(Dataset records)
+ + + + +

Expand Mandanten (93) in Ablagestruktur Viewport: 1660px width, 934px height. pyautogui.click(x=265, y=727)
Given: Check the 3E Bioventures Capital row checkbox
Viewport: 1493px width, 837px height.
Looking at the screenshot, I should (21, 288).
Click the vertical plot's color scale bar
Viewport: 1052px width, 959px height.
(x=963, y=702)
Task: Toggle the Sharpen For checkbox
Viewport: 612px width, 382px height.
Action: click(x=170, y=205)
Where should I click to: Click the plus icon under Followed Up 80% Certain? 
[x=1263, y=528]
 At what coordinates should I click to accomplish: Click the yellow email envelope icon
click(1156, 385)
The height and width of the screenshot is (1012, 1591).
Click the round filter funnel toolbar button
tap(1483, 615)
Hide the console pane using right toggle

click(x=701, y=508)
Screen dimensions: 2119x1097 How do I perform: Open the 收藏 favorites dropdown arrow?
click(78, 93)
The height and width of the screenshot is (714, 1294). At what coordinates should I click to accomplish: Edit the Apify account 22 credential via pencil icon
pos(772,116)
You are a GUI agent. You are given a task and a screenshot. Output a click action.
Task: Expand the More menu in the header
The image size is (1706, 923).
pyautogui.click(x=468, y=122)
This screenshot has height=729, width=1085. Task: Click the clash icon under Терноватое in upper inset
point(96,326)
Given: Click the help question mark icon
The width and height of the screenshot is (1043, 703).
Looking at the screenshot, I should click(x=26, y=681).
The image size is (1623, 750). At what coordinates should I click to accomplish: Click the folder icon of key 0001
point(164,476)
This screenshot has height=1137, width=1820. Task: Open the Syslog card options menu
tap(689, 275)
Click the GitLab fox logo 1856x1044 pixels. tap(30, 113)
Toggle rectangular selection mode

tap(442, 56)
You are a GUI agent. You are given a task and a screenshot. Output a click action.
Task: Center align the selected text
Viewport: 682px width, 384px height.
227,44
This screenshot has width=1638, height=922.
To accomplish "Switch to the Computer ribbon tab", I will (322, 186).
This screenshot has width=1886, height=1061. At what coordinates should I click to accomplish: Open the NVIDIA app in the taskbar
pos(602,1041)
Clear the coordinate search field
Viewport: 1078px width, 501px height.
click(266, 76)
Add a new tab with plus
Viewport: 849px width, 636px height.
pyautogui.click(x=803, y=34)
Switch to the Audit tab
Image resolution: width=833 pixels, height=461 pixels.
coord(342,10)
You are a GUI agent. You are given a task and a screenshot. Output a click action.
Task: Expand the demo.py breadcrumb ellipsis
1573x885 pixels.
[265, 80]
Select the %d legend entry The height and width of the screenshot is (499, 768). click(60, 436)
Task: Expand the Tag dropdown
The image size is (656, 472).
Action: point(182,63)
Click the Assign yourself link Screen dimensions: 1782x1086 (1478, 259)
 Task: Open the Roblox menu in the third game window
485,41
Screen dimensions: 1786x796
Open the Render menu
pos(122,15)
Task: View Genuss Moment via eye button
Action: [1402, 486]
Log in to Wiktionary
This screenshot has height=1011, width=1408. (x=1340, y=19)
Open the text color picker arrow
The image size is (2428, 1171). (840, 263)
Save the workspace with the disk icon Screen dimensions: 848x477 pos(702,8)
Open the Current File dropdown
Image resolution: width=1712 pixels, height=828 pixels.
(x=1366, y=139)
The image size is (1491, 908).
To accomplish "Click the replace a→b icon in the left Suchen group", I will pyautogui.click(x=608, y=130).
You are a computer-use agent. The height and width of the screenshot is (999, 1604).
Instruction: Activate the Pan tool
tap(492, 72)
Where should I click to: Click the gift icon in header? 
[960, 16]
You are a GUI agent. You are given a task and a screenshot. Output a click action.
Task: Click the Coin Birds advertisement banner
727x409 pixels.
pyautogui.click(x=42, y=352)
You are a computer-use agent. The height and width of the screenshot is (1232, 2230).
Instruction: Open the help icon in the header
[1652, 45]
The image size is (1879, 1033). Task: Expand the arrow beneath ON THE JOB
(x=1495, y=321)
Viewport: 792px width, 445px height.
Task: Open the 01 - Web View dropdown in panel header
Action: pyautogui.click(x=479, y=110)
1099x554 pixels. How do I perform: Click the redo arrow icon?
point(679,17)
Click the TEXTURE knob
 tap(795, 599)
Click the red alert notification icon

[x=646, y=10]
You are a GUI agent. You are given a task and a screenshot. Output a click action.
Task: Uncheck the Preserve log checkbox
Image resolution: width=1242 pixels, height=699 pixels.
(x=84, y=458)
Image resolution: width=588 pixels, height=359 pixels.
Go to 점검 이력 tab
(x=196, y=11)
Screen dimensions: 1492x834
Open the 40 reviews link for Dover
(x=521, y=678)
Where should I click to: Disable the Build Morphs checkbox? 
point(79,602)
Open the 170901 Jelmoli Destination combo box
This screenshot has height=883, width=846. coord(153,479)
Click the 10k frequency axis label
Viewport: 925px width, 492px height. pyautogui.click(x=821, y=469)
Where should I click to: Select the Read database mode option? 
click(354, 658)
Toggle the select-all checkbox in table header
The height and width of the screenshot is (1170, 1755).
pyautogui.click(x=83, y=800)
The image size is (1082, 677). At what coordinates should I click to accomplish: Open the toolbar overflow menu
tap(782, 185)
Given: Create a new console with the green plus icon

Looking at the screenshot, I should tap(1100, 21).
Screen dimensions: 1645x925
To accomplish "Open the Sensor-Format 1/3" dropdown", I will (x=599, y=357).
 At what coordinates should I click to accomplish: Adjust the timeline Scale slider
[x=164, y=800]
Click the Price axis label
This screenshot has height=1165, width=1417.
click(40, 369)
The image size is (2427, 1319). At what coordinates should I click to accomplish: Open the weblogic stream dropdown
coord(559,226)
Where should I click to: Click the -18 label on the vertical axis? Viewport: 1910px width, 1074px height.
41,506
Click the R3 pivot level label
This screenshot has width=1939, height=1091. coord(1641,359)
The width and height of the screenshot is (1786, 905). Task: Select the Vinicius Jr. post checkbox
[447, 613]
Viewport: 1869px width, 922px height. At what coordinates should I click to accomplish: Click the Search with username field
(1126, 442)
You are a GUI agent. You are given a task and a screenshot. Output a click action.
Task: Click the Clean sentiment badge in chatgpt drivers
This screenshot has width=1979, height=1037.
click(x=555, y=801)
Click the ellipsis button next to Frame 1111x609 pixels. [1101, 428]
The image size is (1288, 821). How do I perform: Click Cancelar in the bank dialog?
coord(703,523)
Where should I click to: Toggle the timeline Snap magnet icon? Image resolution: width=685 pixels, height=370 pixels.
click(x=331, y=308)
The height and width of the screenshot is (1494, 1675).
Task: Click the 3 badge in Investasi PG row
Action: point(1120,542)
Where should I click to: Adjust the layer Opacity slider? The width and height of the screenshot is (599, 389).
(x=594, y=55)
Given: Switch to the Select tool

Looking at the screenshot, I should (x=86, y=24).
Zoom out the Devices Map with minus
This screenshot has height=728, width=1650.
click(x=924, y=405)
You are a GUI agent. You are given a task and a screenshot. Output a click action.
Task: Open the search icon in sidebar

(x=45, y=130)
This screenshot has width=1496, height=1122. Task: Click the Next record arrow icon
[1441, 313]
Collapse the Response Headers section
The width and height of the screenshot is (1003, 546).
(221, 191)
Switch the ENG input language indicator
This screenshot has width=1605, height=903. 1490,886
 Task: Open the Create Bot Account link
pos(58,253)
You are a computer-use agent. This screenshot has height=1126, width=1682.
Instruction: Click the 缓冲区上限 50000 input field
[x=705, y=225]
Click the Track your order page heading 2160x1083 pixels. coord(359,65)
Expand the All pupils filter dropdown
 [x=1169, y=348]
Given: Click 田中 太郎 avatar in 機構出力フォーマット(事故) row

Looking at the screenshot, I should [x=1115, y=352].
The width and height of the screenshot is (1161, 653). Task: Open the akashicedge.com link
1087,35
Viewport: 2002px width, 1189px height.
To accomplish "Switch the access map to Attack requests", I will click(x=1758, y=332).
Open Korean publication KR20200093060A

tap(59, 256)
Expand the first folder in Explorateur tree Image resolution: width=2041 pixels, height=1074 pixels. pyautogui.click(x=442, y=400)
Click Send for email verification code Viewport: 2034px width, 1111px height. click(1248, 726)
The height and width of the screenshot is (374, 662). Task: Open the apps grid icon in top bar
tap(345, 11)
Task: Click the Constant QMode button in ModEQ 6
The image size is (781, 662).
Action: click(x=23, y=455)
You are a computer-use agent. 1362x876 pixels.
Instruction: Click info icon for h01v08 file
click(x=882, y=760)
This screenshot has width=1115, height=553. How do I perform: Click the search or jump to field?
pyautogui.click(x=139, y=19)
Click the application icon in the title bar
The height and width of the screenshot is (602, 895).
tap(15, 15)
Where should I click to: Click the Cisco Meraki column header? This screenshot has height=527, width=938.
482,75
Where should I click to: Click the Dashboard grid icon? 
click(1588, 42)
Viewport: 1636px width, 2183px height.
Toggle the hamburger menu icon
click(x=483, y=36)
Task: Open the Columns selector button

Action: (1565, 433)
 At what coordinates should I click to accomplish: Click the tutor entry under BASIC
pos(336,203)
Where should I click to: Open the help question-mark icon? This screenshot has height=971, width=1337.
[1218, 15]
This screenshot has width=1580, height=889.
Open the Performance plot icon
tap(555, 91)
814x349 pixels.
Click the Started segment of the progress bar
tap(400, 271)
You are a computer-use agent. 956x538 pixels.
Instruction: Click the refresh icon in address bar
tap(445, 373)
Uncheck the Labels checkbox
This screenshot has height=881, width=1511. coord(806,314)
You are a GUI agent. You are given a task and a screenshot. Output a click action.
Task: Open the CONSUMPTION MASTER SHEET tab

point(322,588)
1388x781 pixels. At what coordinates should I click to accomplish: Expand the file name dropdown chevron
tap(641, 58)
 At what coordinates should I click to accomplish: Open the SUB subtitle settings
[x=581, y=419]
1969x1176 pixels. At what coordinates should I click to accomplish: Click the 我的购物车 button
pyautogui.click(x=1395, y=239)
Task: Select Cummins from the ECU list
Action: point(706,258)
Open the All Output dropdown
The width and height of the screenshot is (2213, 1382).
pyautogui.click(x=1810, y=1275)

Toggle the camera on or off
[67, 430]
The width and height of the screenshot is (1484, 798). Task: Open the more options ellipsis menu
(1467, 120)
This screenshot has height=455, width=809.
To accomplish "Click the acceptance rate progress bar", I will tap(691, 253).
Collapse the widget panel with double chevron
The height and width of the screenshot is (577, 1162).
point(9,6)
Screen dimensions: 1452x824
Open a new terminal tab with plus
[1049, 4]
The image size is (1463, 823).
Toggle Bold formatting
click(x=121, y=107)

+ + + + +

[INSTRUCTIONS FOR THE TASK]: All lines of the entries above where "Collapse" turns up should be reported.

[WRITTEN RESPONSE]:
Collapse the Response Headers section
Collapse the widget panel with double chevron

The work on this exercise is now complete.